- Sohn Won-yil-class submarine

History

South Korea
- Name: Hong Beom-do ; (홍범도);
- Namesake: Hong Beom-do
- Builder: Hyundai
- Laid down: 2011
- Launched: 5 April 2016
- Acquired: 19 January 2018
- Commissioned: 23 January 2018
- Identification: Pennant number: SS-079
- Status: Active

General characteristics
- Class & type: Sohn Won-yil-class submarine
- Displacement: 1,690 t (1,660 long tons) (surfaced); 1,860 t (1,830 long tons) (submerged);
- Length: 65 m (213 ft 3 in)
- Beam: 6.3 m (20 ft 8 in)
- Draught: 6 m (19 ft 8 in)
- Propulsion: Diesel-electric, fuel cell AIP, low noise skew back propeller
- Speed: 12 knots (22 km/h; 14 mph) surfaced; 20 knots (37 km/h; 23 mph) submerged;
- Range: 12,000 nmi (22,000 km; 14,000 mi) (surfaced); 420 nmi (780 km; 480 mi) at 8 knots (15 km/h; 9.2 mph) (submerged); 1,248 nmi (2,311 km; 1,436 mi) at 4 knots (7.4 km/h; 4.6 mph) (submerged);
- Endurance: 84 days
- Test depth: nearly 400 m (1,300 ft)
- Complement: 5 officers + 22 crew
- Armament: 8 × 533 mm (21.0 in) torpedo tubes; 4 Sub-Harpoon missile-capable;

= ROKS Hong Beom-do =

Sohn Won-yil-class submarine

ROKS Hong Beom-do (SS-079) is the seventh boat of the Sohn Won-yil-class submarine in the Republic of Korea Navy. She is named after the Korean independence activist, Hong Beom-do.

== Design ==

There are media reports that the Sohn Won-yil is equipped with eight 533 mm torpedo tubes, and that South Korea will mount a Korean Tomahawk missile, Hyunmoo-3, with a range of 500 km. It is said that they are also developing versions with a range of 1000 km and 1500 km, but there was no confirmation of whether this version could be mounted on a 533mm torpedo tube. Originally, the American Tomahawk missile was conceptually designed to be launched from a 533mm torpedo tube. Korea has also recently succeeded in localizing it.
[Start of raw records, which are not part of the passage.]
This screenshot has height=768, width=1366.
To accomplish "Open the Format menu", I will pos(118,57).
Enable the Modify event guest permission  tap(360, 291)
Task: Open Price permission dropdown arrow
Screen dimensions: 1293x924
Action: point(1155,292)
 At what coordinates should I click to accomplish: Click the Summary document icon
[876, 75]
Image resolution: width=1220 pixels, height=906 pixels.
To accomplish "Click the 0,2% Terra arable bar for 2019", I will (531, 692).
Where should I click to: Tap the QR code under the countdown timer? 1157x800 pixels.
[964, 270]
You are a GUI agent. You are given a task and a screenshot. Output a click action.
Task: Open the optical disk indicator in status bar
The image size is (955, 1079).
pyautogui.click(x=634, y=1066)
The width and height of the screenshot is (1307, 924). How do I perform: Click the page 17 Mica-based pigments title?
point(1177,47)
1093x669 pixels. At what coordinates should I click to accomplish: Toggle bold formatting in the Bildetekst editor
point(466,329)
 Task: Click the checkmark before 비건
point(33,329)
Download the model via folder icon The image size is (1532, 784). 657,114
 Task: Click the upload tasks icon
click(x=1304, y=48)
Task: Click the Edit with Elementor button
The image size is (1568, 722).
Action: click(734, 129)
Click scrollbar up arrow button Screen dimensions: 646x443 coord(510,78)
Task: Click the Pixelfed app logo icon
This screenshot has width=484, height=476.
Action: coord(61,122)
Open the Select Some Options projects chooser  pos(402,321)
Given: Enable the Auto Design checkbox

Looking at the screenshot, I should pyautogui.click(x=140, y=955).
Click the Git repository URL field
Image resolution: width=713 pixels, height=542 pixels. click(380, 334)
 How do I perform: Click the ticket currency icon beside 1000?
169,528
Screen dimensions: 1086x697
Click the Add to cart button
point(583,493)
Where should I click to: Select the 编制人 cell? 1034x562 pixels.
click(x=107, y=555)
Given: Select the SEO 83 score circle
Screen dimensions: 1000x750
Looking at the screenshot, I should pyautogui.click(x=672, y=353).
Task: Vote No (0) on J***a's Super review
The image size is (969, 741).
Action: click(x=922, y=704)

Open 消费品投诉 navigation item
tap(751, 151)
The Cheonryong missile with a range of 500 km has been installed in the Sohn Won-yil-class and has been deployed and is in operation.

Germany, which exported the Sohn Won-yil-class (class 214), is using a Type 212 submarine that uses the same AIP system with the same displacement. It has a range of 20 km, and is equipped with four 533 mm torpedo tube, and is capable against air, surface, and submarine targets.

== Construction and career ==
ROKS Hong Beom-do was launched on 5 April 2016 by Hyundai Heavy Industries and commissioned on 23 January 2018.